# Request:
Repeat the lines below, substituting "Find an element on the display" for every occurrence of "Locate an element on the screen" and leaving everything else unchanged.
--- START ---
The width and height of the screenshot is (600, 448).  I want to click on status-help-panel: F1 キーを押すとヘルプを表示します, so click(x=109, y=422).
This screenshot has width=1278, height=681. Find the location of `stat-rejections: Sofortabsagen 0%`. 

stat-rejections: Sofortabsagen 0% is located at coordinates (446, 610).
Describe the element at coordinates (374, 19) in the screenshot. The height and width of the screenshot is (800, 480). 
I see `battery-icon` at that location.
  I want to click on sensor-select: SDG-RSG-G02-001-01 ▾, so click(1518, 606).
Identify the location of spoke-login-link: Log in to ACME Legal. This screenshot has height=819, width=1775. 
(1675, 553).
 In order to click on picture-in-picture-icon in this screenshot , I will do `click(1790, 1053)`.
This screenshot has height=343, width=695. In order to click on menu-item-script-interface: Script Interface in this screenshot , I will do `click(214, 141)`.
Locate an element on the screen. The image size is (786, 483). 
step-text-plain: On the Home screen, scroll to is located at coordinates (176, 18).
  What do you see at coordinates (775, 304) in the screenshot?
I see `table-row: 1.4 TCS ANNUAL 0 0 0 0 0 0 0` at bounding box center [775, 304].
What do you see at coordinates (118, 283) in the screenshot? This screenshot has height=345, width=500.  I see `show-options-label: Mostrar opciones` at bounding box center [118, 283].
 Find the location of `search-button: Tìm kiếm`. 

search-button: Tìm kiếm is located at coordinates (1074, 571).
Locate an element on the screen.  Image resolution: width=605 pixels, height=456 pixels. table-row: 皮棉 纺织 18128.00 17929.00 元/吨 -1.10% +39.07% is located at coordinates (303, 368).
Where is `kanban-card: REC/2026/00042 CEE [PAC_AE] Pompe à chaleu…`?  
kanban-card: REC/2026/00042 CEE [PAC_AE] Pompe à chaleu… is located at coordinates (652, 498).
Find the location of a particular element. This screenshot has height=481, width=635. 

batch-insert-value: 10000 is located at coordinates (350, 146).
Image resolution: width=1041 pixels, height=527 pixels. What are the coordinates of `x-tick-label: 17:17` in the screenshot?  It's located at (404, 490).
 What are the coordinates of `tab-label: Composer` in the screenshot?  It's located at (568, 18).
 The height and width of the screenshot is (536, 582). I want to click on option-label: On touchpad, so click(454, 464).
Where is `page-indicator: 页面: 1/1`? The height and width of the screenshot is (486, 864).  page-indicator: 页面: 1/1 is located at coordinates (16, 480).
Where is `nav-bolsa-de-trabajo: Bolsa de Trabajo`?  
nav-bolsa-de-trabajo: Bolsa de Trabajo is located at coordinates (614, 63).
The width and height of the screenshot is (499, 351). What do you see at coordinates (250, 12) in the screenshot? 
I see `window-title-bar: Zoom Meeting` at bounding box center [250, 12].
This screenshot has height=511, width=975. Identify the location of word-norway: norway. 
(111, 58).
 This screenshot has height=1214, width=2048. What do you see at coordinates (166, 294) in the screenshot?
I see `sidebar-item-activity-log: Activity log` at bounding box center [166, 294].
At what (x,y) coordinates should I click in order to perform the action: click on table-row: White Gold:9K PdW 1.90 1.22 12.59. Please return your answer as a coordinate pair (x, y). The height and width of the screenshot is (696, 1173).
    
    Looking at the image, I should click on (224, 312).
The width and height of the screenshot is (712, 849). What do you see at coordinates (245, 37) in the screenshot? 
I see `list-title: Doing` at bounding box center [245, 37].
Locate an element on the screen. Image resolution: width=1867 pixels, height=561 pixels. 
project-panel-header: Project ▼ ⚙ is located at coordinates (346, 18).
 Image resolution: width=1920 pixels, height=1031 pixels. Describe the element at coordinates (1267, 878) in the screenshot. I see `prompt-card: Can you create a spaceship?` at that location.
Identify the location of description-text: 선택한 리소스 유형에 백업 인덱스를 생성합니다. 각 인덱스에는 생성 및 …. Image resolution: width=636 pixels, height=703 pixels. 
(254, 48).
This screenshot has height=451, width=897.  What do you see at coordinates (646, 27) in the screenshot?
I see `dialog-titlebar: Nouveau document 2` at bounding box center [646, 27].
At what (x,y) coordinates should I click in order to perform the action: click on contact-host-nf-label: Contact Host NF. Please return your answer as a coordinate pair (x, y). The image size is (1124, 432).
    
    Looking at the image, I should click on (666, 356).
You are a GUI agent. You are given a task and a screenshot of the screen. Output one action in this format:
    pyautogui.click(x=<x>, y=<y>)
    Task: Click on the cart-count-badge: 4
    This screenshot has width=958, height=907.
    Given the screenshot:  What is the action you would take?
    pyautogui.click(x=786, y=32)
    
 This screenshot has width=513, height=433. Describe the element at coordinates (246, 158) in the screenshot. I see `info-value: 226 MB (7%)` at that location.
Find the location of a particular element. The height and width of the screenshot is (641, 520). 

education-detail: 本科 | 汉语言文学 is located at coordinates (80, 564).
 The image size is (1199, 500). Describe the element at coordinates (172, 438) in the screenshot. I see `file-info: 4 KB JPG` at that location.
--- END ---
# Exercise output:
The width and height of the screenshot is (600, 448).  I want to click on status-help-panel: F1 キーを押すとヘルプを表示します, so click(x=109, y=422).
This screenshot has width=1278, height=681. Find the location of `stat-rejections: Sofortabsagen 0%`. 

stat-rejections: Sofortabsagen 0% is located at coordinates (446, 610).
Describe the element at coordinates (374, 19) in the screenshot. The height and width of the screenshot is (800, 480). 
I see `battery-icon` at that location.
  I want to click on sensor-select: SDG-RSG-G02-001-01 ▾, so click(1518, 606).
Identify the location of spoke-login-link: Log in to ACME Legal. This screenshot has height=819, width=1775. 
(1675, 553).
 In order to click on picture-in-picture-icon in this screenshot , I will do `click(1790, 1053)`.
This screenshot has height=343, width=695. In order to click on menu-item-script-interface: Script Interface in this screenshot , I will do `click(214, 141)`.
Find an element on the display. The image size is (786, 483). 
step-text-plain: On the Home screen, scroll to is located at coordinates (176, 18).
  What do you see at coordinates (775, 304) in the screenshot?
I see `table-row: 1.4 TCS ANNUAL 0 0 0 0 0 0 0` at bounding box center [775, 304].
What do you see at coordinates (118, 283) in the screenshot? This screenshot has height=345, width=500.  I see `show-options-label: Mostrar opciones` at bounding box center [118, 283].
 Find the location of `search-button: Tìm kiếm`. 

search-button: Tìm kiếm is located at coordinates (1074, 571).
Find an element on the display.  Image resolution: width=605 pixels, height=456 pixels. table-row: 皮棉 纺织 18128.00 17929.00 元/吨 -1.10% +39.07% is located at coordinates (303, 368).
Where is `kanban-card: REC/2026/00042 CEE [PAC_AE] Pompe à chaleu…`?  
kanban-card: REC/2026/00042 CEE [PAC_AE] Pompe à chaleu… is located at coordinates (652, 498).
Find the location of a particular element. This screenshot has height=481, width=635. 

batch-insert-value: 10000 is located at coordinates (350, 146).
Image resolution: width=1041 pixels, height=527 pixels. What are the coordinates of `x-tick-label: 17:17` in the screenshot?  It's located at (404, 490).
 What are the coordinates of `tab-label: Composer` in the screenshot?  It's located at (568, 18).
 The height and width of the screenshot is (536, 582). I want to click on option-label: On touchpad, so click(454, 464).
Where is `page-indicator: 页面: 1/1`? The height and width of the screenshot is (486, 864).  page-indicator: 页面: 1/1 is located at coordinates (16, 480).
Where is `nav-bolsa-de-trabajo: Bolsa de Trabajo`?  
nav-bolsa-de-trabajo: Bolsa de Trabajo is located at coordinates (614, 63).
The width and height of the screenshot is (499, 351). What do you see at coordinates (250, 12) in the screenshot? 
I see `window-title-bar: Zoom Meeting` at bounding box center [250, 12].
This screenshot has height=511, width=975. Identify the location of word-norway: norway. 
(111, 58).
 This screenshot has height=1214, width=2048. What do you see at coordinates (166, 294) in the screenshot?
I see `sidebar-item-activity-log: Activity log` at bounding box center [166, 294].
At what (x,y) coordinates should I click in order to perform the action: click on table-row: White Gold:9K PdW 1.90 1.22 12.59. Please return your answer as a coordinate pair (x, y). The height and width of the screenshot is (696, 1173).
    
    Looking at the image, I should click on (224, 312).
The width and height of the screenshot is (712, 849). What do you see at coordinates (245, 37) in the screenshot? 
I see `list-title: Doing` at bounding box center [245, 37].
Find an element on the display. Image resolution: width=1867 pixels, height=561 pixels. 
project-panel-header: Project ▼ ⚙ is located at coordinates (346, 18).
 Image resolution: width=1920 pixels, height=1031 pixels. Describe the element at coordinates (1267, 878) in the screenshot. I see `prompt-card: Can you create a spaceship?` at that location.
Identify the location of description-text: 선택한 리소스 유형에 백업 인덱스를 생성합니다. 각 인덱스에는 생성 및 …. Image resolution: width=636 pixels, height=703 pixels. 
(254, 48).
This screenshot has height=451, width=897.  What do you see at coordinates (646, 27) in the screenshot?
I see `dialog-titlebar: Nouveau document 2` at bounding box center [646, 27].
At what (x,y) coordinates should I click in order to perform the action: click on contact-host-nf-label: Contact Host NF. Please return your answer as a coordinate pair (x, y). The image size is (1124, 432).
    
    Looking at the image, I should click on (666, 356).
You are a GUI agent. You are given a task and a screenshot of the screen. Output one action in this format:
    pyautogui.click(x=<x>, y=<y>)
    Task: Click on the cart-count-badge: 4
    This screenshot has width=958, height=907.
    Given the screenshot:  What is the action you would take?
    pyautogui.click(x=786, y=32)
    
 This screenshot has width=513, height=433. Describe the element at coordinates (246, 158) in the screenshot. I see `info-value: 226 MB (7%)` at that location.
Find the location of a particular element. The height and width of the screenshot is (641, 520). 

education-detail: 本科 | 汉语言文学 is located at coordinates (80, 564).
 The image size is (1199, 500). Describe the element at coordinates (172, 438) in the screenshot. I see `file-info: 4 KB JPG` at that location.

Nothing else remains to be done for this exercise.